NI: Matthew Howse: The Corporate Insolvency and Governance Bill and NI businesses
Eversheds Sutherland partner Matthew Howse explores what the Corporate Insolvency and Governance Bill means for businesses in Northern Ireland.
There are decades when nothing happens and weeks when decades happen. This certainly seems the case in terms of Insolvency reforms. The UK Government’s long-awaited Corporate Insolvency and Governance Bill had its first reading in Parliament last month and will return tomorrow. Meanwhile, the Minister for the Economy, Diane Dodds will bring a motion to the Assembly today, to approve the amendments to assist companies in financial difficulties.
The Bill is an interesting mixture of temporary measures announced specifically to combat the economic effects of the COVID-19 pandemic, but also more permanent measures included in the Government’s previous consultation from 2016. It includes a new statutory moratorium process, a new restructuring plan procedure, as well as temporary measures regarding wrongful trading and the presentation of winding up petitions.
These measures are timely and may unfortunately become vital for many businesses in the coming months. Despite the unprecedented level of government support offered to businesses, not all will survive. Those that were struggling before COVID-19 are likely to be at higher risk.
By focusing on several provisions, the government is obviously seeking to provide a temporary shield to companies who are unable to pay their debts.
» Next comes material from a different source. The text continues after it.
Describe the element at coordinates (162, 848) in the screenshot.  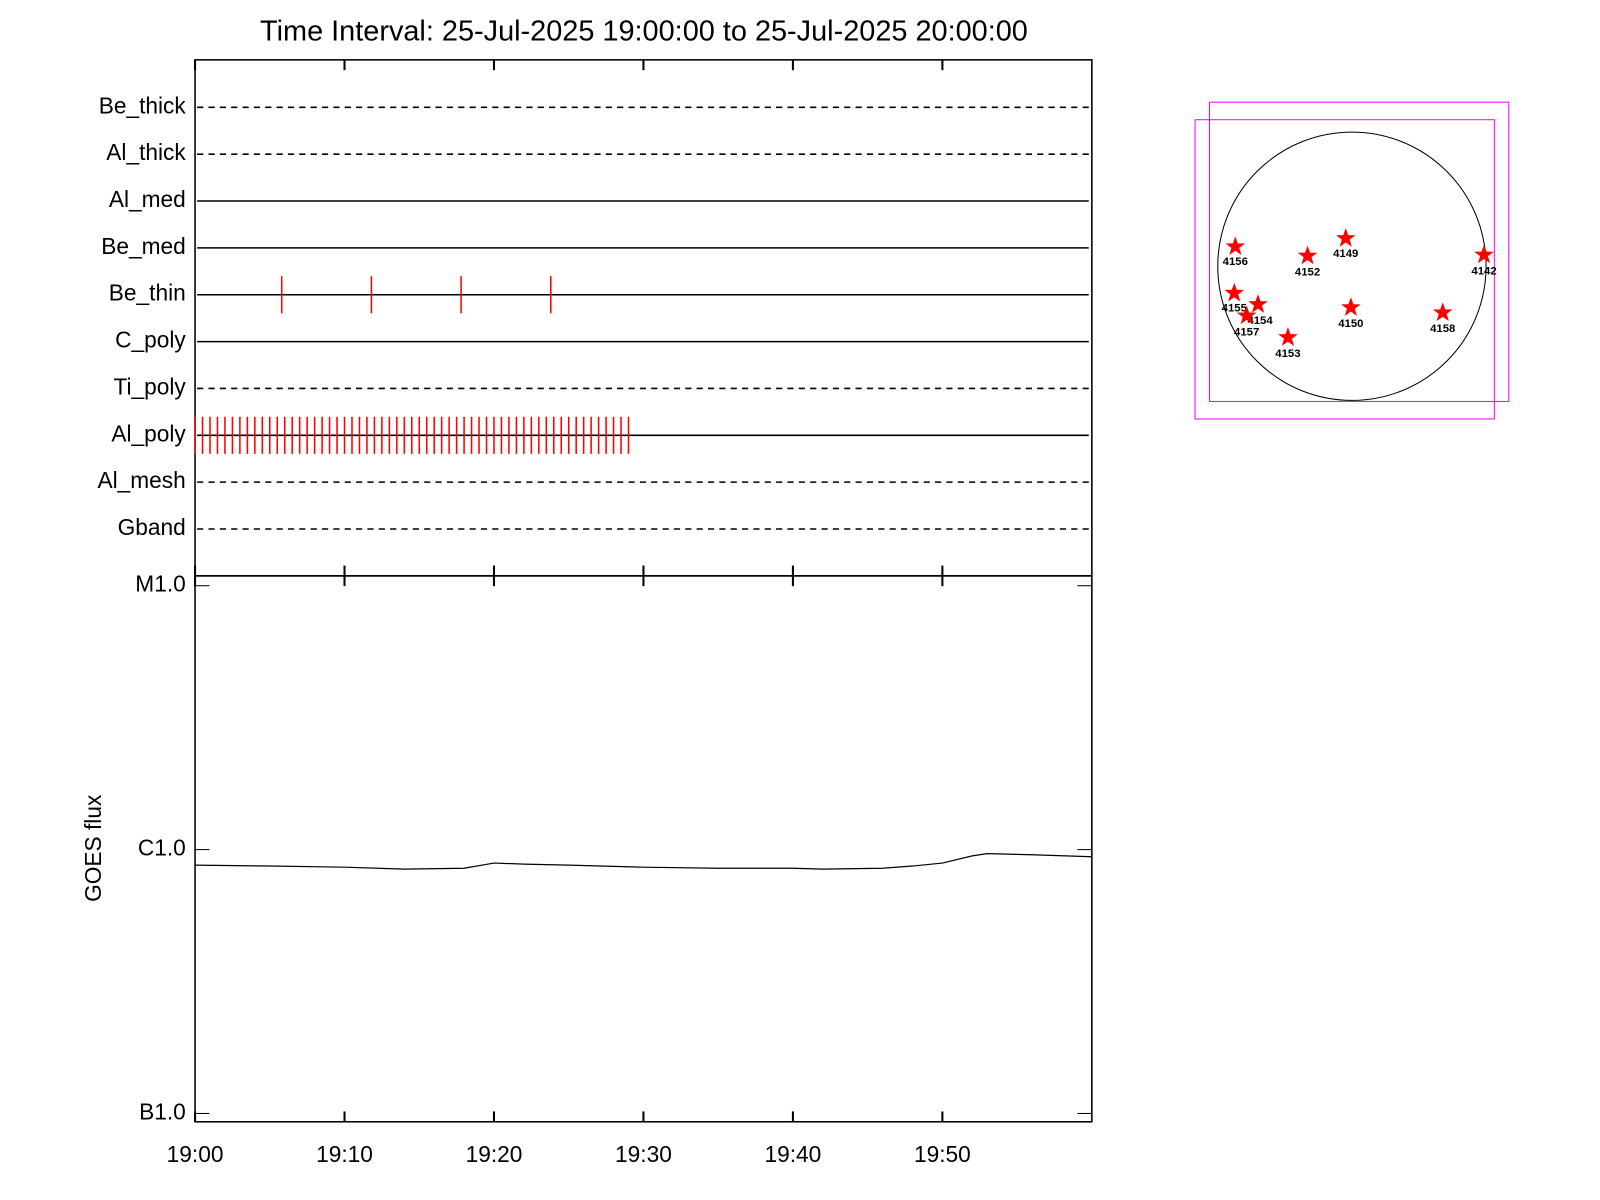
I see `y-tick-label: C1.0` at that location.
The proposed moratorium, one of the permanent measures, seeks to give struggling businesses a 20-business day opportunity to consider a rescue plan, which will be extendable for a further 20 business days or, with creditor consent, up to one year.
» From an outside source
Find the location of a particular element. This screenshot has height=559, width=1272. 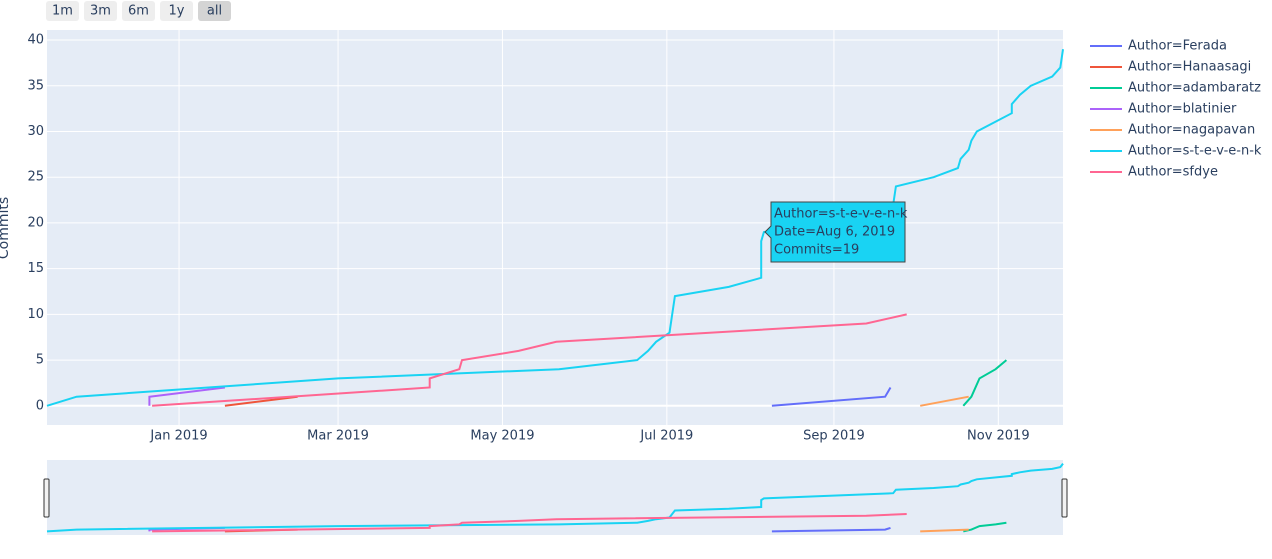

x-tick-label: Nov 2019 is located at coordinates (998, 436).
Practically speaking, this will prevent enforcement of security, and the commencement of insolvency proceedings against the company, including forfeiture of a lease. For companies in distress, this would appear to be a helpful mechanism. However, it should be noted that ongoing liabilities during the moratorium period will have to be met and as such, it is probably only going to be appropriate for companies with sufficient cash or access to other funding.
Also included is a new restructuring plan, again a permanent measure, which will allow struggling companies or their creditors to propose a plan, the aim of which is to provide an alternative rescue. This plan will enable complex debt arrangements to be restructured and will support the injection of rescue funding. It is worth noting that the restructuring plan is likely to be quite complex and expensive. Therefore, it is unlikely to be a practical solution for small SMEs who are in distress. This new procedure is not dissimilar to the existing “scheme of arrangement” which is a statutory legal process allowing a company to restructure its debt - the distinct difference with this new plan is that it can be sanctioned by the court, at discretion even if not all classes of creditors vote for it, subject to certain criteria.
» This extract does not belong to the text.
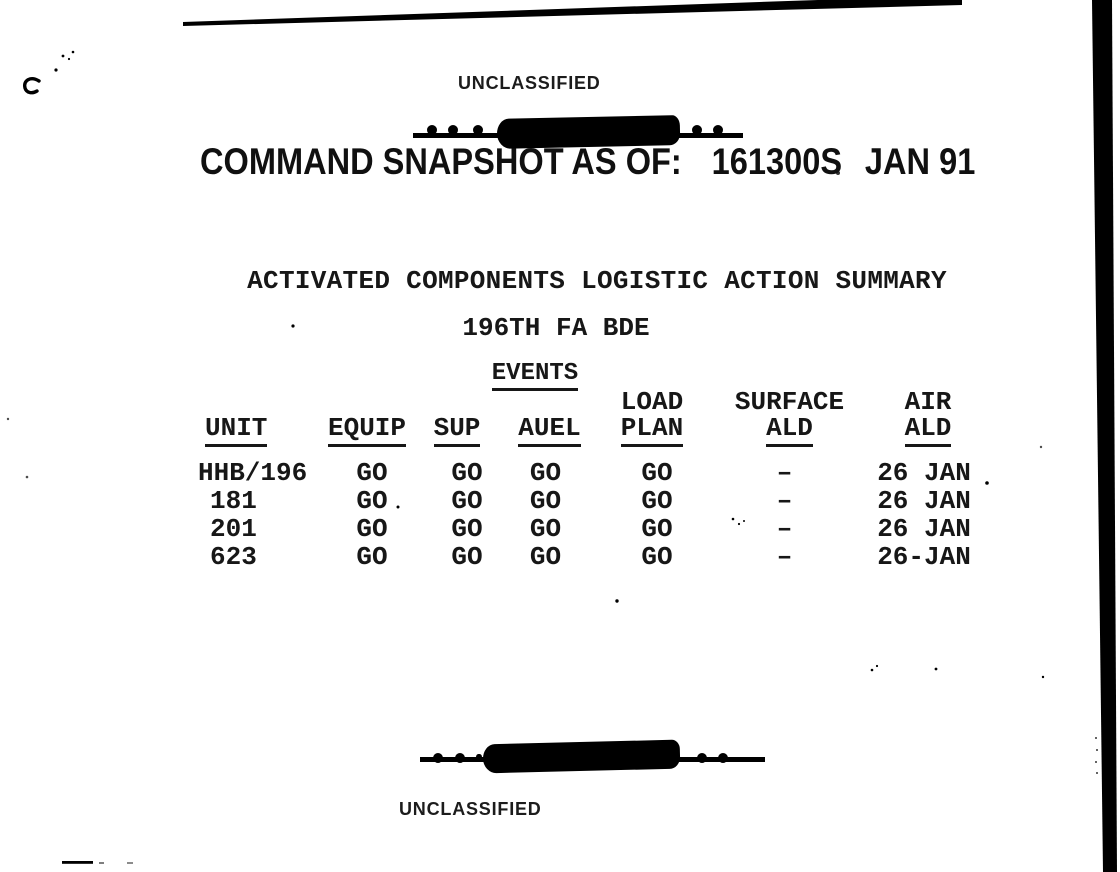  I want to click on column-header-unit: UNIT, so click(262, 430).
Furthermore, the government hope to introduce temporary provisions to effectively void statutory demands served on a company between 1 March 2020 and 30 June 2020 and restrict Winding-Up Petitions to 30 June 2020. The idea behind these temporary measures is to prevent aggressive creditor action against otherwise viable companies struggling because of COVID-19.
Additionally, the Bill provides a temporary suspension of the wrongful trading regime to remove the threat of personal liability for directors (in relation to wrongful trading only). The suspension is to apply until 30 June 2020, but in the event that the impact of the pandemic on businesses continues beyond the end of June, the suspension to the wrongful trading regime could be extended for up to a further six months. Although, directors may not be liable to contribute to losses in this period, losses incurred in the periods before and after COVID-19 remain a factor.
These proposed changes are wide-ranging in scope. It will only be over time that we will fully see and understand the impact that these will have on businesses throughout Northern Ireland. Ultimately, the fewer businesses that are forced to rely on the provisions included within this Bill, the better.
- Matthew Howse is a partner and Damian McElholm is a principal associate at Eversheds Sutherland in Belfast.